((

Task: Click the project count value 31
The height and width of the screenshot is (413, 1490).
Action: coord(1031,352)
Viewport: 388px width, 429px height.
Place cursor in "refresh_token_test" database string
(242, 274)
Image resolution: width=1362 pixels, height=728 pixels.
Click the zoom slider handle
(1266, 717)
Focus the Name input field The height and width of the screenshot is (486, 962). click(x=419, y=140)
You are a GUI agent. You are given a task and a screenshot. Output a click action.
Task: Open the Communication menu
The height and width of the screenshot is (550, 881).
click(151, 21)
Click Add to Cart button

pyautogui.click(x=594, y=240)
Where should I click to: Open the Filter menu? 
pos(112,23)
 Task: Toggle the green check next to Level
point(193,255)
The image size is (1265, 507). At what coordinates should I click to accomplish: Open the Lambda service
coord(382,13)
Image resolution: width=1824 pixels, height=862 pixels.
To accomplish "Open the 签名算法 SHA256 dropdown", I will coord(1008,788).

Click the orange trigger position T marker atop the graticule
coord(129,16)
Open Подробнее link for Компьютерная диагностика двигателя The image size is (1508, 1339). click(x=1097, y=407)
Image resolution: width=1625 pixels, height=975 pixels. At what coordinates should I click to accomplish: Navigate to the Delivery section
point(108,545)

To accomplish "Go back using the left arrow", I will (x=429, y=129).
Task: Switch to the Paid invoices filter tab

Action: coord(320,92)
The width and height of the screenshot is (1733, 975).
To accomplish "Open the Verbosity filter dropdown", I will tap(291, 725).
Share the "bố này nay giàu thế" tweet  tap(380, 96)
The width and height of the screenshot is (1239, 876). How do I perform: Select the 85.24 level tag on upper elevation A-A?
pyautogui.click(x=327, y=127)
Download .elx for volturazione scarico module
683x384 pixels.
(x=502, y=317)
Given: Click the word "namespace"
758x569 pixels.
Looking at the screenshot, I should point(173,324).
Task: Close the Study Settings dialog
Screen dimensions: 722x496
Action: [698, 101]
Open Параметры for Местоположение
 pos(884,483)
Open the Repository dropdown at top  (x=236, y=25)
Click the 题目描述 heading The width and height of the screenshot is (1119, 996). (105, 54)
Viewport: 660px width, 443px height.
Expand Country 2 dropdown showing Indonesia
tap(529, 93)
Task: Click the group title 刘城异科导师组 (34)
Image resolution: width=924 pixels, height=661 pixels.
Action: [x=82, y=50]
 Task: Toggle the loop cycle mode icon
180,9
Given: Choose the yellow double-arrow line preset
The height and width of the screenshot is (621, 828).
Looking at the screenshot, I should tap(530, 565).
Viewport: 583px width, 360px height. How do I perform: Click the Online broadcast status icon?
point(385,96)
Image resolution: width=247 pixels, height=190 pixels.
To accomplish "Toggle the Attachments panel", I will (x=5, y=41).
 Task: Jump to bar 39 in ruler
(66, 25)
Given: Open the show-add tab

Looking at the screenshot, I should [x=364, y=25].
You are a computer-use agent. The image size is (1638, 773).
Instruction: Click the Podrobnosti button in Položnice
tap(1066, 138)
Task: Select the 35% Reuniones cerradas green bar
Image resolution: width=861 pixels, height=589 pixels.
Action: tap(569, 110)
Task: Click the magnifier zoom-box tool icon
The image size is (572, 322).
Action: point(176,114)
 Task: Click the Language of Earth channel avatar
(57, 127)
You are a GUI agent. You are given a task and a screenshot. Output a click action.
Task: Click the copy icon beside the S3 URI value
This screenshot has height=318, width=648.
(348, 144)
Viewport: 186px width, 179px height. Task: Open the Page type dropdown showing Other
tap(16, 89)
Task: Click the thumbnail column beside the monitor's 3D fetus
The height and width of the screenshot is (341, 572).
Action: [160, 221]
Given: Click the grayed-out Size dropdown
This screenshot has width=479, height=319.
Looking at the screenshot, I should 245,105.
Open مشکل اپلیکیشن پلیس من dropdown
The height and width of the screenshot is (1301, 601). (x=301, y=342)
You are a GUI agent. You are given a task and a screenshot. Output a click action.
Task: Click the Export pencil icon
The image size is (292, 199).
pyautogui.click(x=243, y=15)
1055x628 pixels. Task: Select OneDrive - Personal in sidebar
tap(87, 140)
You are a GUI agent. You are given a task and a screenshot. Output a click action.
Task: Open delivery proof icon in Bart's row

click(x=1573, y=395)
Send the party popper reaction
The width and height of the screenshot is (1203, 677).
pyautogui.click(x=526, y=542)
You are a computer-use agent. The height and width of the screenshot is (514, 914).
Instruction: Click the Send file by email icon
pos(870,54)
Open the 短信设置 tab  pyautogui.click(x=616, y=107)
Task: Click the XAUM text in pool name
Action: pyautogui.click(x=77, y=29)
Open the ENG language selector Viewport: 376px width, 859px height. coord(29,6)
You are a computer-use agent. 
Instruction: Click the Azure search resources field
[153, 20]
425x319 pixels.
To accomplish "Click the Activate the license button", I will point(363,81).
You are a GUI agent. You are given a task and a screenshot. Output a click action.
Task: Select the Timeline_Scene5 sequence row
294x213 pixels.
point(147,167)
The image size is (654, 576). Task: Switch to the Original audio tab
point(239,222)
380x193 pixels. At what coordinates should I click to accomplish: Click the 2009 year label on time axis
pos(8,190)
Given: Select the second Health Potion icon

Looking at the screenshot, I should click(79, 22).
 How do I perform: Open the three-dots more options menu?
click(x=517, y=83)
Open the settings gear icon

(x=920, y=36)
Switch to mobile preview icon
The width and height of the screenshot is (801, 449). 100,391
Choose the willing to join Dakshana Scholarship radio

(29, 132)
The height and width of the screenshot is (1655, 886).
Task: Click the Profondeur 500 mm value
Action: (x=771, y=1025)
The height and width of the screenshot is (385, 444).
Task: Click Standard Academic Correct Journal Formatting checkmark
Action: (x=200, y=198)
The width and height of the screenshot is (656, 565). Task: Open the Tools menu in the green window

))

Enunciado:
Imprime las filas anteriores tal como aparecen, sin omitir ni modificar ninguna.

Tarea resuelta:
Task: Click the project count value 31
The height and width of the screenshot is (413, 1490).
Action: coord(1031,352)
Viewport: 388px width, 429px height.
Place cursor in "refresh_token_test" database string
(242, 274)
Image resolution: width=1362 pixels, height=728 pixels.
Click the zoom slider handle
(1266, 717)
Focus the Name input field The height and width of the screenshot is (486, 962). click(x=419, y=140)
You are a GUI agent. You are given a task and a screenshot. Output a click action.
Task: Open the Communication menu
The height and width of the screenshot is (550, 881).
click(151, 21)
Click Add to Cart button

pyautogui.click(x=594, y=240)
Where should I click to: Open the Filter menu? 
pos(112,23)
 Task: Toggle the green check next to Level
point(193,255)
The image size is (1265, 507). At what coordinates should I click to accomplish: Open the Lambda service
coord(382,13)
Image resolution: width=1824 pixels, height=862 pixels.
To accomplish "Open the 签名算法 SHA256 dropdown", I will coord(1008,788).

Click the orange trigger position T marker atop the graticule
coord(129,16)
Open Подробнее link for Компьютерная диагностика двигателя The image size is (1508, 1339). click(x=1097, y=407)
Image resolution: width=1625 pixels, height=975 pixels. At what coordinates should I click to accomplish: Navigate to the Delivery section
point(108,545)

To accomplish "Go back using the left arrow", I will (x=429, y=129).
Task: Switch to the Paid invoices filter tab

Action: coord(320,92)
The width and height of the screenshot is (1733, 975).
To accomplish "Open the Verbosity filter dropdown", I will tap(291, 725).
Share the "bố này nay giàu thế" tweet  tap(380, 96)
The width and height of the screenshot is (1239, 876). How do I perform: Select the 85.24 level tag on upper elevation A-A?
pyautogui.click(x=327, y=127)
Download .elx for volturazione scarico module
683x384 pixels.
(x=502, y=317)
Given: Click the word "namespace"
758x569 pixels.
Looking at the screenshot, I should point(173,324).
Task: Close the Study Settings dialog
Screen dimensions: 722x496
Action: [698, 101]
Open Параметры for Местоположение
 pos(884,483)
Open the Repository dropdown at top  (x=236, y=25)
Click the 题目描述 heading The width and height of the screenshot is (1119, 996). (105, 54)
Viewport: 660px width, 443px height.
Expand Country 2 dropdown showing Indonesia
tap(529, 93)
Task: Click the group title 刘城异科导师组 (34)
Image resolution: width=924 pixels, height=661 pixels.
Action: [x=82, y=50]
 Task: Toggle the loop cycle mode icon
180,9
Given: Choose the yellow double-arrow line preset
The height and width of the screenshot is (621, 828).
Looking at the screenshot, I should tap(530, 565).
Viewport: 583px width, 360px height. How do I perform: Click the Online broadcast status icon?
point(385,96)
Image resolution: width=247 pixels, height=190 pixels.
To accomplish "Toggle the Attachments panel", I will (x=5, y=41).
 Task: Jump to bar 39 in ruler
(66, 25)
Given: Open the show-add tab

Looking at the screenshot, I should [x=364, y=25].
You are a computer-use agent. The image size is (1638, 773).
Instruction: Click the Podrobnosti button in Položnice
tap(1066, 138)
Task: Select the 35% Reuniones cerradas green bar
Image resolution: width=861 pixels, height=589 pixels.
Action: tap(569, 110)
Task: Click the magnifier zoom-box tool icon
The image size is (572, 322).
Action: point(176,114)
 Task: Click the Language of Earth channel avatar
(57, 127)
You are a GUI agent. You are given a task and a screenshot. Output a click action.
Task: Click the copy icon beside the S3 URI value
This screenshot has height=318, width=648.
(348, 144)
Viewport: 186px width, 179px height. Task: Open the Page type dropdown showing Other
tap(16, 89)
Task: Click the thumbnail column beside the monitor's 3D fetus
The height and width of the screenshot is (341, 572).
Action: [160, 221]
Given: Click the grayed-out Size dropdown
This screenshot has width=479, height=319.
Looking at the screenshot, I should 245,105.
Open مشکل اپلیکیشن پلیس من dropdown
The height and width of the screenshot is (1301, 601). (x=301, y=342)
You are a GUI agent. You are given a task and a screenshot. Output a click action.
Task: Click the Export pencil icon
The image size is (292, 199).
pyautogui.click(x=243, y=15)
1055x628 pixels. Task: Select OneDrive - Personal in sidebar
tap(87, 140)
You are a GUI agent. You are given a task and a screenshot. Output a click action.
Task: Open delivery proof icon in Bart's row

click(x=1573, y=395)
Send the party popper reaction
The width and height of the screenshot is (1203, 677).
pyautogui.click(x=526, y=542)
You are a computer-use agent. The height and width of the screenshot is (514, 914).
Instruction: Click the Send file by email icon
pos(870,54)
Open the 短信设置 tab  pyautogui.click(x=616, y=107)
Task: Click the XAUM text in pool name
Action: pyautogui.click(x=77, y=29)
Open the ENG language selector Viewport: 376px width, 859px height. coord(29,6)
You are a computer-use agent. 
Instruction: Click the Azure search resources field
[153, 20]
425x319 pixels.
To accomplish "Click the Activate the license button", I will point(363,81).
You are a GUI agent. You are given a task and a screenshot. Output a click action.
Task: Select the Timeline_Scene5 sequence row
294x213 pixels.
point(147,167)
The image size is (654, 576). Task: Switch to the Original audio tab
point(239,222)
380x193 pixels. At what coordinates should I click to accomplish: Click the 2009 year label on time axis
pos(8,190)
Given: Select the second Health Potion icon

Looking at the screenshot, I should click(79, 22).
 How do I perform: Open the three-dots more options menu?
click(x=517, y=83)
Open the settings gear icon

(x=920, y=36)
Switch to mobile preview icon
The width and height of the screenshot is (801, 449). 100,391
Choose the willing to join Dakshana Scholarship radio

(29, 132)
The height and width of the screenshot is (1655, 886).
Task: Click the Profondeur 500 mm value
Action: (x=771, y=1025)
The height and width of the screenshot is (385, 444).
Task: Click Standard Academic Correct Journal Formatting checkmark
Action: (x=200, y=198)
The width and height of the screenshot is (656, 565). Task: Open the Tools menu in the green window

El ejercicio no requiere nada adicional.